- Born: 1593 Milan, Duchy of Milan
- Died: 27 April 1638 (aged 44–45) Beijing, Ming China
- Resting place: Zhalan Cemetery, Beijing
- Occupation: Jesuit missionary

= Giacomo Rho =

Italian Jesuit missionary

Giacomo Rho (1593, Milan - 27 April 1638, Beijing) was an Italian Jesuit missionary in China. There he adopted the Chinese name Luo Yagu (羅雅谷) and was also known by his courtesy name Weishao (味韶).

==Life==
Rho, the son of a jurist, entered the Society of Jesus at the age of twenty. While later proficient in mathematics, he was a poor student initially.

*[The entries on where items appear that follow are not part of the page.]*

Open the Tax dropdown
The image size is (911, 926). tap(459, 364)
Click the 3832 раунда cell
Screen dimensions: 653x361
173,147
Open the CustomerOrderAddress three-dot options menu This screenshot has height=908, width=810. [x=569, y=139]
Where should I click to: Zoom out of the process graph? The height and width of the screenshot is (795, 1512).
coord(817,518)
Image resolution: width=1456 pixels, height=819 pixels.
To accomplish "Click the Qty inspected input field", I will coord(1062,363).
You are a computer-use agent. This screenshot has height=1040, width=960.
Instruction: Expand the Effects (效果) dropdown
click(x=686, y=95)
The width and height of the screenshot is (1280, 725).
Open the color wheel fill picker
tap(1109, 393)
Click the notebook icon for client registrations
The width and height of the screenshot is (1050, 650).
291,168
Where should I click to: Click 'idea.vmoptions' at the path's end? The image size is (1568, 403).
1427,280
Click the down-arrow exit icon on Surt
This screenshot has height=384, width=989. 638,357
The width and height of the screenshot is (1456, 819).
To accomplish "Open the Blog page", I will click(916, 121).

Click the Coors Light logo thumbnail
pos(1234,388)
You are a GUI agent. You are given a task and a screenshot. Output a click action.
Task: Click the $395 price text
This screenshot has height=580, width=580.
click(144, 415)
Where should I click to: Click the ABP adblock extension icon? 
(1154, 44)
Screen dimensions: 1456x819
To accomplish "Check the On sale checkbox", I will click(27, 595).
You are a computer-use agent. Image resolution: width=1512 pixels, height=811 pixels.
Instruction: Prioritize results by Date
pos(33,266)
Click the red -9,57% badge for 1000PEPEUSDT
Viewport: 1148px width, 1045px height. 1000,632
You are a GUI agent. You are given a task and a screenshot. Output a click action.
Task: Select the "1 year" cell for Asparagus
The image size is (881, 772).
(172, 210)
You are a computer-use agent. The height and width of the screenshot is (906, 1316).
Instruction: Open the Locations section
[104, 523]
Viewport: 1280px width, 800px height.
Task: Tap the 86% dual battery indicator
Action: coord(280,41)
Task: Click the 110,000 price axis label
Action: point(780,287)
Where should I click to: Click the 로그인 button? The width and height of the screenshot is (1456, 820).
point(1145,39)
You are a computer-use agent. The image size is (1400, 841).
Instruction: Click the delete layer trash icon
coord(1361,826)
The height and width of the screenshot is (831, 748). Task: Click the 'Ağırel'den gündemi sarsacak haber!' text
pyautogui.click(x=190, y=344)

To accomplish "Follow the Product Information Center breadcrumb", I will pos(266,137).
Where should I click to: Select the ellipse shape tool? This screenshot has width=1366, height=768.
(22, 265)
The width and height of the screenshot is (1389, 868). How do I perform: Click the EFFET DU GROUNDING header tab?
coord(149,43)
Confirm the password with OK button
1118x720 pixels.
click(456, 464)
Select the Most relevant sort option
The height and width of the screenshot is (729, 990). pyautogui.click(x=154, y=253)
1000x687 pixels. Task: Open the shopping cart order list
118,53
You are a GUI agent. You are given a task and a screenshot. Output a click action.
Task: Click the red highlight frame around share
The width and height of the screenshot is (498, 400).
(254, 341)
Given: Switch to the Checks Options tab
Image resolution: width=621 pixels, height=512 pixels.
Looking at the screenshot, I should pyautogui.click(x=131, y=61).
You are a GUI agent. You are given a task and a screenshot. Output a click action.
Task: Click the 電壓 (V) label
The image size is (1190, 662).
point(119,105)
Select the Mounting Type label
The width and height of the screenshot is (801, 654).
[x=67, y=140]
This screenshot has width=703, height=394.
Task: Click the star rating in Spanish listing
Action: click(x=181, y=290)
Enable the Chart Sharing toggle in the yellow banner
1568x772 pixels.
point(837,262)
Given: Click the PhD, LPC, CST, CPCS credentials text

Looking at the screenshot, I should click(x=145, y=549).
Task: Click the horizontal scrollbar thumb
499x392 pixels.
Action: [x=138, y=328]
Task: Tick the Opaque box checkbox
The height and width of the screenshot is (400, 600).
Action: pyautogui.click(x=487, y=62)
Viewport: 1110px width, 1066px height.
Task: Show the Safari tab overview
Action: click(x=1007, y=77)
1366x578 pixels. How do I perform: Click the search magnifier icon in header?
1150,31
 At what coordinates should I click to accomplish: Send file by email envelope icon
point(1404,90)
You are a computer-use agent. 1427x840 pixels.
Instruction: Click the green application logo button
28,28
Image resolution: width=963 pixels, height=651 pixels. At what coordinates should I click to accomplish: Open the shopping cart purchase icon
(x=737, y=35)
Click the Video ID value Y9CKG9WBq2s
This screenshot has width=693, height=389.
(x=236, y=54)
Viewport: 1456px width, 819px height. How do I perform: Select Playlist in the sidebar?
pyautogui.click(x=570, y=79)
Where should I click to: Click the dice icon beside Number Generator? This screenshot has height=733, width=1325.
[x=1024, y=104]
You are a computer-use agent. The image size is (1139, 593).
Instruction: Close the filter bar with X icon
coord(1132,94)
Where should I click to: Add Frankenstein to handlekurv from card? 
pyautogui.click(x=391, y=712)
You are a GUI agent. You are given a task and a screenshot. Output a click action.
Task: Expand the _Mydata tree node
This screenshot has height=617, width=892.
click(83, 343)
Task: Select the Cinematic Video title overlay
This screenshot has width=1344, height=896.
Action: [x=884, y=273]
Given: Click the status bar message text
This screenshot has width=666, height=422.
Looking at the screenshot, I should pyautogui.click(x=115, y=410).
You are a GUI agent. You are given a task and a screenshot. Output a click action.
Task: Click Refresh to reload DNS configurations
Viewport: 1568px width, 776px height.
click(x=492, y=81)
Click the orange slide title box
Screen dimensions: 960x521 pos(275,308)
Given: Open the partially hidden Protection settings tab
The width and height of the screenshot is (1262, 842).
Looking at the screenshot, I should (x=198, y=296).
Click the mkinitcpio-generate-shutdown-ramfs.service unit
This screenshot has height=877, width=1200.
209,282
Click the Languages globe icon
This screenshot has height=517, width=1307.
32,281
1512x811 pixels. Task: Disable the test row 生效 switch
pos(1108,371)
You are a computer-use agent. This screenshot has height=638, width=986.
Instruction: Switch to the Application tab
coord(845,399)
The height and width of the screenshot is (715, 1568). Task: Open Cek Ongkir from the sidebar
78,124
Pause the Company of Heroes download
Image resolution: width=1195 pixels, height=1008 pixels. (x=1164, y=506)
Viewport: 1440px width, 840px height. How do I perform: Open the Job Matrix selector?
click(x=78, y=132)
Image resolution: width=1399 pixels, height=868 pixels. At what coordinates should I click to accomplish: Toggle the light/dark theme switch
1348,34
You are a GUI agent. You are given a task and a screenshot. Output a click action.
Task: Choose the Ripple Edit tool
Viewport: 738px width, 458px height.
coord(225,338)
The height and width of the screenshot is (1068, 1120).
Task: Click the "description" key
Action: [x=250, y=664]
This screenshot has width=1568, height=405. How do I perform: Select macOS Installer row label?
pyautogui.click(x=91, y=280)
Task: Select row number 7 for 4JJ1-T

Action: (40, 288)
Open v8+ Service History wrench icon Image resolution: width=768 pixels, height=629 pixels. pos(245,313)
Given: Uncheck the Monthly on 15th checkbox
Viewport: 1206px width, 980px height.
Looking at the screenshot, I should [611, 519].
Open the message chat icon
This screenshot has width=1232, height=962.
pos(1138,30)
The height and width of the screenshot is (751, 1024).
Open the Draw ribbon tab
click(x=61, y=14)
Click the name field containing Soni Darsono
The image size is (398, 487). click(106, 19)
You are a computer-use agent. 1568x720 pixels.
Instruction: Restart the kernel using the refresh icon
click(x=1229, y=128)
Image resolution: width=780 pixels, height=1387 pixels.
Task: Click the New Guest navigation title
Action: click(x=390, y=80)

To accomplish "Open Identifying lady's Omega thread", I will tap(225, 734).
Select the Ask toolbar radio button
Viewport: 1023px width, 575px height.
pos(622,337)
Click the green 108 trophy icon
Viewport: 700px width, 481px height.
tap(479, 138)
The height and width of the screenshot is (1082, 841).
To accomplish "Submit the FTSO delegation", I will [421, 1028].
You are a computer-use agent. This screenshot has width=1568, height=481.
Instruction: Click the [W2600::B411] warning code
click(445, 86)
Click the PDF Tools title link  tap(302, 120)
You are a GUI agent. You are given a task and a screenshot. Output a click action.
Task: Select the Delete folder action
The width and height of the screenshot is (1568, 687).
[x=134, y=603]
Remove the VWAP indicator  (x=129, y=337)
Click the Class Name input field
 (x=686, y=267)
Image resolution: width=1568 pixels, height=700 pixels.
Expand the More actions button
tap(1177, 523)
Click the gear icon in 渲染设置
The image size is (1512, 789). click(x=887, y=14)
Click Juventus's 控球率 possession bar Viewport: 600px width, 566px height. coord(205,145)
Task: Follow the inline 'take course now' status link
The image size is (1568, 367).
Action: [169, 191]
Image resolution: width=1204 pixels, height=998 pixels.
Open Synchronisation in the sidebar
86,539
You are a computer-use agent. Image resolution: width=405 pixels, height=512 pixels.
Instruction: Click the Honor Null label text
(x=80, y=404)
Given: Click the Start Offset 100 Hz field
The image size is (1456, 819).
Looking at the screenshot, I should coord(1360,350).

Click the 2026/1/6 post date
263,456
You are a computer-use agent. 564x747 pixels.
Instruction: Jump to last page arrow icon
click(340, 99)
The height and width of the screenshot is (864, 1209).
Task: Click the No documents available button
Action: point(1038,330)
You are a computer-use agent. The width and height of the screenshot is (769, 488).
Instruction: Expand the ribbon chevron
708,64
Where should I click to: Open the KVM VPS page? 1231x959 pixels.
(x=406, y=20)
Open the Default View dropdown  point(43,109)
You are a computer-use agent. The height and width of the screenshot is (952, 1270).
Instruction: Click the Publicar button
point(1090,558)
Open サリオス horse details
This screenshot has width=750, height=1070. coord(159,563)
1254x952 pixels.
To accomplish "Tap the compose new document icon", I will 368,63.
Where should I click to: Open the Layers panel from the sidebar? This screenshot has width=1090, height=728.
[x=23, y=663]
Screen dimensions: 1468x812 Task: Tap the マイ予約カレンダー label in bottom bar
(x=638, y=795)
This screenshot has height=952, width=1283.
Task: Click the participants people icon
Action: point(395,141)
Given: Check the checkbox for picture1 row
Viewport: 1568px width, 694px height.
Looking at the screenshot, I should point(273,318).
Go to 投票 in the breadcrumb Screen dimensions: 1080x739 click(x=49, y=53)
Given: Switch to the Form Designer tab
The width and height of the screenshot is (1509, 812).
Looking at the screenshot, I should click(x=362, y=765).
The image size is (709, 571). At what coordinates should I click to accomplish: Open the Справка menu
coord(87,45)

Following his ordination in Rome by Cardinal Bellarmine, he sailed for the Far East in 1617 with forty-four companions. After a brief stay in Goa, he proceeded to Macao. During the siege of that city by Dutch forces in 1622, he was attributed by Jesuit sources to be the one who fired a cannon shot that landed on a barrel of gunpowder in the midst of the Dutch formation, which turned the tide of the battle and saved the city from the attack. This service opened China to him.

Rho rapidly acquired knowledge of the Chinese language, and in 1631, he was summoned to Beijing by the emperor to work on reforming the Chinese calendar. Together with Johann Adam Schall von Bell, he occupied himself on this task until the end of his life seven years later, in 1638. Numerous Chinese officials attended his funeral.

Rho left works relative to the correction of the Chinese calendar and other astronomical and theological questions.

He was buried in the Jesuits' Zhalan Cemetery in Beijing.